Rare genetic mutations shed light on the pathogenesis of Parkinson disease.

Abstract

Ultimately it would be of great interest to link all the multiple genes and the sporadic causes of PD into a common pathogenic biochemical pathway — much in the same way that, in AD, the metabolism of the amyloid precursor protein has been shown to be central to the degenerative process. Derangements in protein handling seem to be central in the pathogenesis of PD. Aggregation, fibrillation, and proteasom-al dysfunction seem central to the pathogenesis of α-synuclein–induced injury. Mutations in parkin lead to dysfunction in the proteasomal-degradation pathway.

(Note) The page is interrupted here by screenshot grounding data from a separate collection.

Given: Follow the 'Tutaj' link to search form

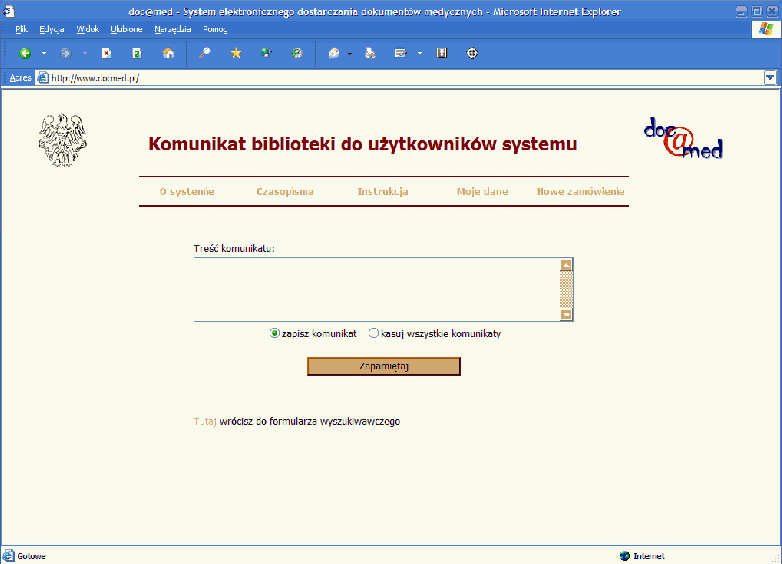Looking at the screenshot, I should (205, 422).
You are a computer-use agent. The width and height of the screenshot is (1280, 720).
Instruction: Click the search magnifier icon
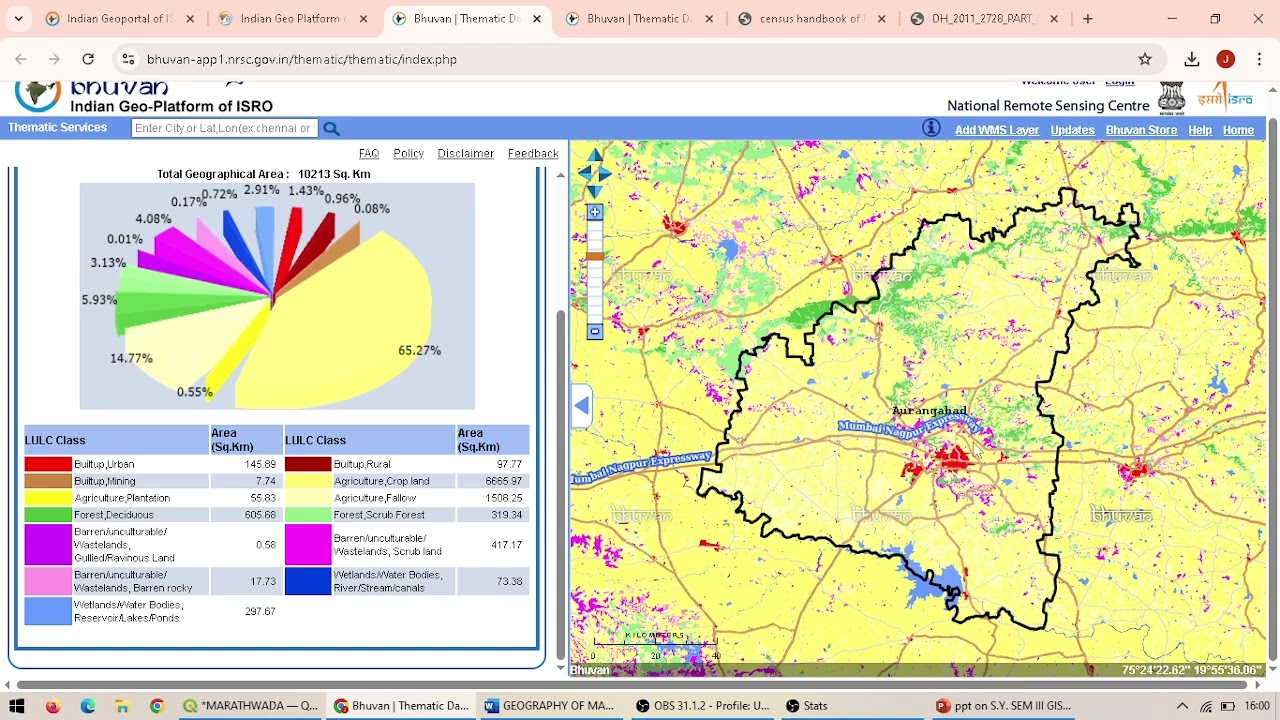point(331,128)
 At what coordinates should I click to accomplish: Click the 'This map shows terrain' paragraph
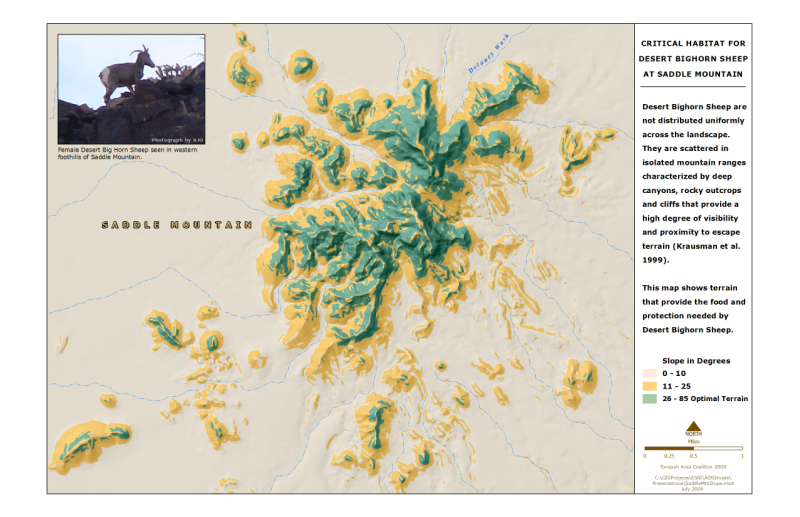[x=692, y=308]
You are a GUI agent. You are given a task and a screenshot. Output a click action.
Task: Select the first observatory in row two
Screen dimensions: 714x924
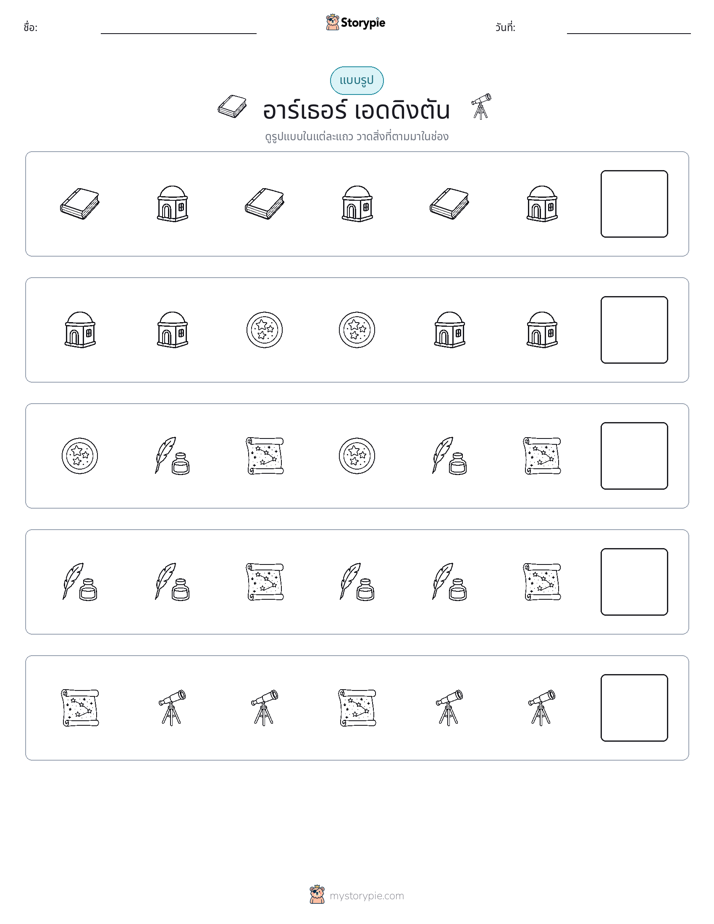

It will be of interest to determine whether parkin is involved in the ubiquitination and elimination of proteins whose proteasomal degradation is impaired by derangements in α-synuclein. The major nonglycosylated form of α-synuclein is linked to parkin through their mutual interactions with synphilin-1, and the minor glycosylated α-synuclein species may be directly linked to parkin, providing further evidence for a common biochemical pathway. How the unfolded-protein stress response fits into a common pathway is not clear. Oxidative stress seems to play a prominent role in sporadic PD, and oxidative stress leads to synuclein aggregation and/or proteasomal dysfunction. Recent data suggest that there may be selective derangements in the protea-somal system in the substantia nigra of sporadic PD patients (68). Thus, protein mishandling may be central to the pathogenesis of PD. Another possible common pathogenic mechanism is the disruption of synaptic function, as α-synuclein, synphilin-1, CDCrel-1, and parkin are synaptically enriched proteins, but this awaits further clarification and investigation. How DJ-1 fits into a common pathogenic pathway is not clear, but its potential role in oxidative stress would fit with the “oxidative stress” hypothesis. The fact the DJ-1 is sumoylated, a ubiquitin-like protein modification, suggests that it might be a target of parkin, tying it into the ubiquitin/proteasomal pathway. Only the future can tell whether DJ-1 and the other yet-to-be-identified PD genes will fit into one of these pathways or whether they will reveal new pathways. Surprises are undoubtedly in store as the identification of these genes leads to a better understanding of the pathogenesis of PD.